Картежник и бретер, игрок и дуэлянт - Борис Васильев
Шрифт:
Интервал:
— Славно, славно, — снова задумчиво протянул Пушкин.
Приехали наконец. Дорохов еще не появился, но Раевский все же взял с Александра Сергеевича слово, что из кареты он не выйдет, а будет наблюдать в щелочку шторки.
Только вылезли из кареты — Руфин Иванович пожаловал, а с ним секундант и доктор. Дорохов молча пожал Раевскому руку, холодно кивнул мне и пошел на поляну. Место нашего предстоящего боя осматривать.
Что уж долго-то рассказывать. Раевский, как водится, нам помириться предложил, мы, как часто водится, отказались.
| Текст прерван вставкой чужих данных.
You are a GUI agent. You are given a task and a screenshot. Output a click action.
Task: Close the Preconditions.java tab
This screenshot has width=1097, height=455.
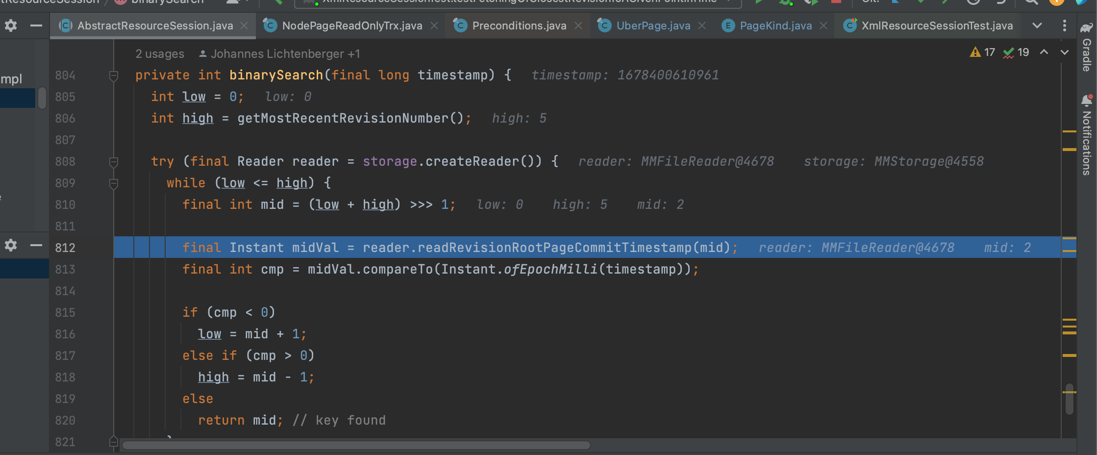pyautogui.click(x=578, y=25)
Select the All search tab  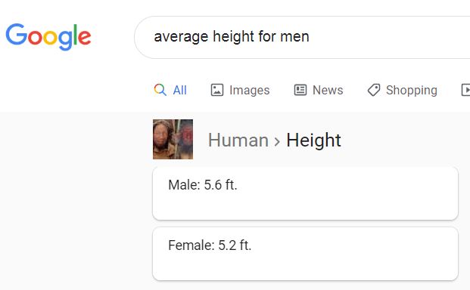click(x=179, y=90)
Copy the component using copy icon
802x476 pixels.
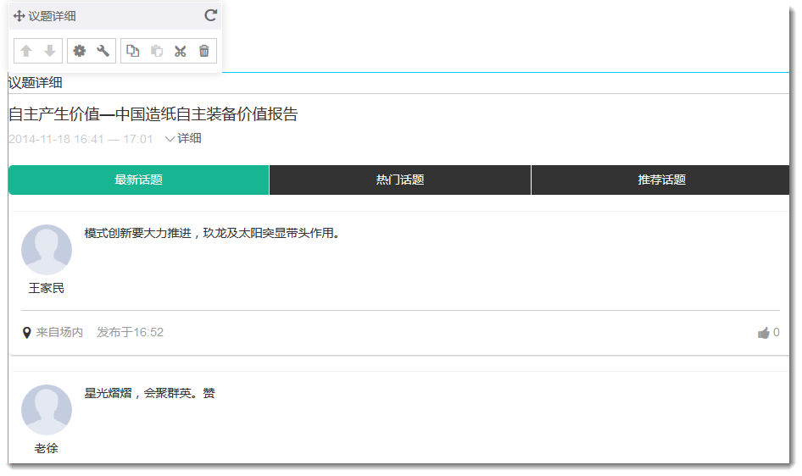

Секундант Дорохова шпаги из кареты достал, мы с Руфином Ивановичем до рубах разделись, разобрали шпаги и стали на позиции.
— До первой серьезной раны, господа! — крикнул Раевский.
— А об этом уж позвольте мне судить, — холодно улыбнулся Дорохов. — Я — лицо оскорбленное.
Подумал, искоса бросил на меня оценивающий взгляд и добавил неожиданно:
— На перерывы, пожалуй, соглашусь. Через каждые полчаса, если то угодно противнику моему.
И на меня выжидательно смотрит. А я усмехнулся да молча плечами пожал.
Дали сигнал к поединку. Мы, как полагалось, отсалютовали секундантам и друг другу и — начали.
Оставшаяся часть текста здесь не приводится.